## SOURCE DATA
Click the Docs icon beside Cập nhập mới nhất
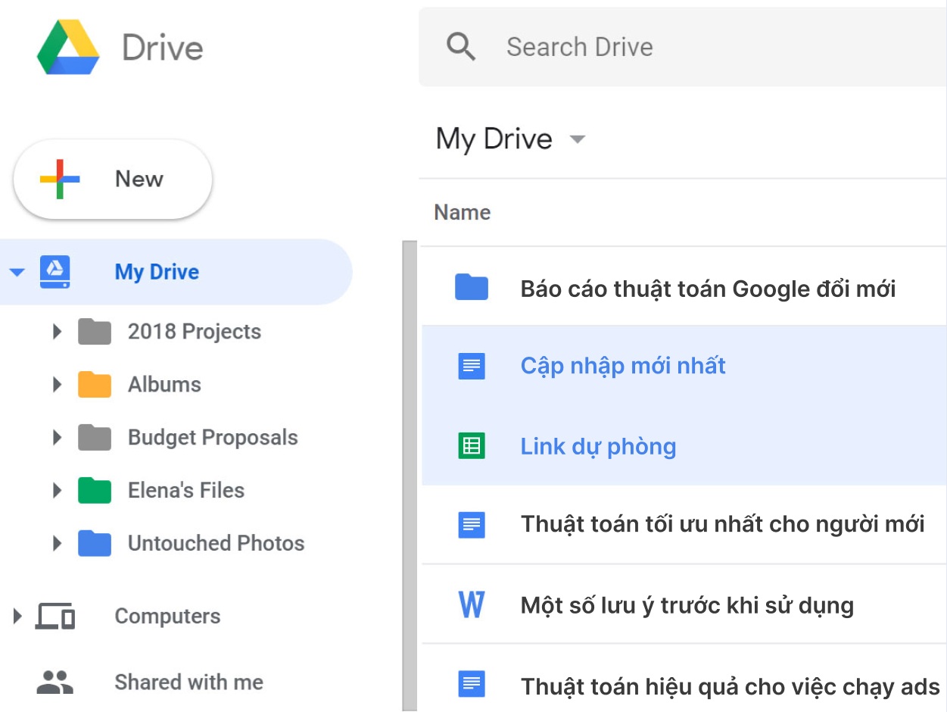 pos(471,367)
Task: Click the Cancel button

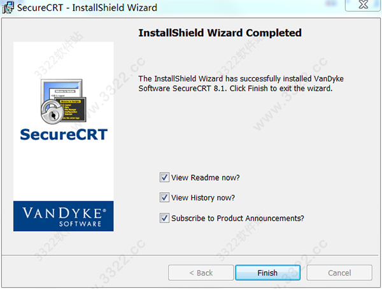Action: [x=339, y=272]
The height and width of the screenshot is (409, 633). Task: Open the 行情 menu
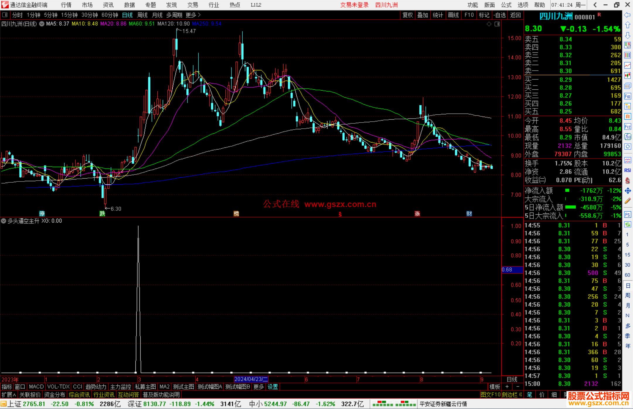click(66, 5)
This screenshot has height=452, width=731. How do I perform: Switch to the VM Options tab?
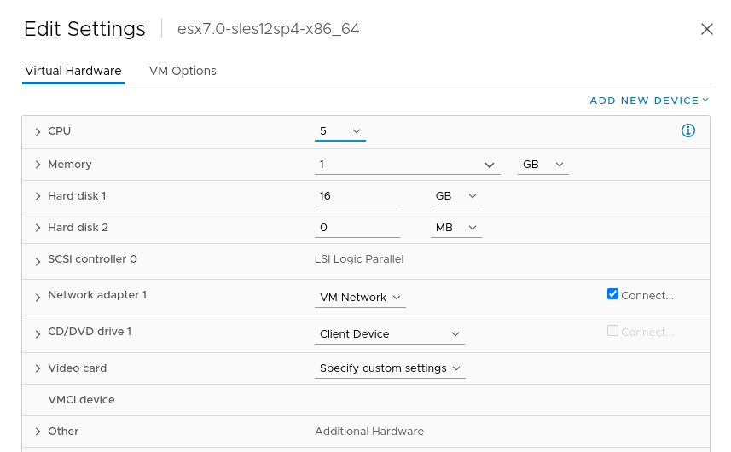[x=183, y=71]
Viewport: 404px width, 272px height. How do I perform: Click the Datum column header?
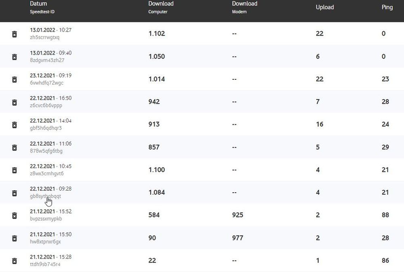[38, 4]
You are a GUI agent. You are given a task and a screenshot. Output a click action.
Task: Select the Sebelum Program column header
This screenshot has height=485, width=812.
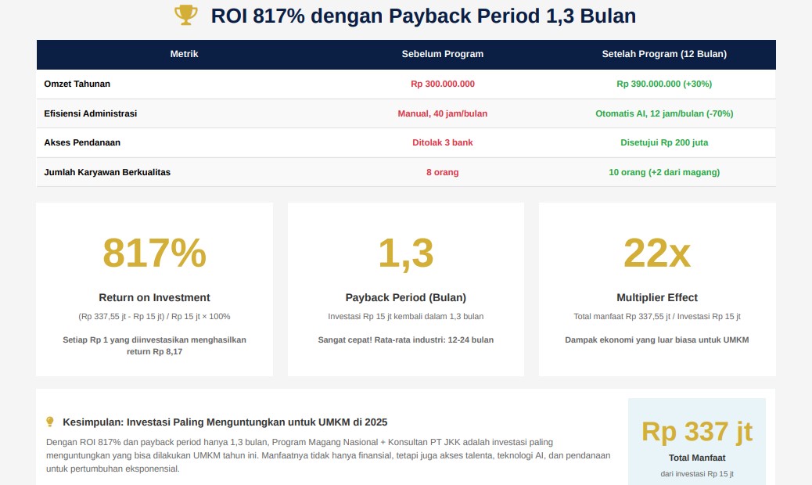pyautogui.click(x=442, y=54)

## EXERCISE INSTRUCTIONS
Where an image appears in the data, skip it, and return the rest verbatim.

## EXERCISE RESULT
Click the Docs icon beside Cập nhập mới nhất
 pos(471,367)
Task: Click the Cancel button

Action: [x=339, y=272]
The height and width of the screenshot is (409, 633). Task: Open the 行情 menu
click(66, 5)
This screenshot has height=452, width=731. How do I perform: Switch to the VM Options tab?
[x=183, y=71]
Viewport: 404px width, 272px height. How do I perform: Click the Datum column header?
[38, 4]
You are a GUI agent. You are given a task and a screenshot. Output a click action.
Task: Select the Sebelum Program column header
This screenshot has height=485, width=812.
pyautogui.click(x=442, y=54)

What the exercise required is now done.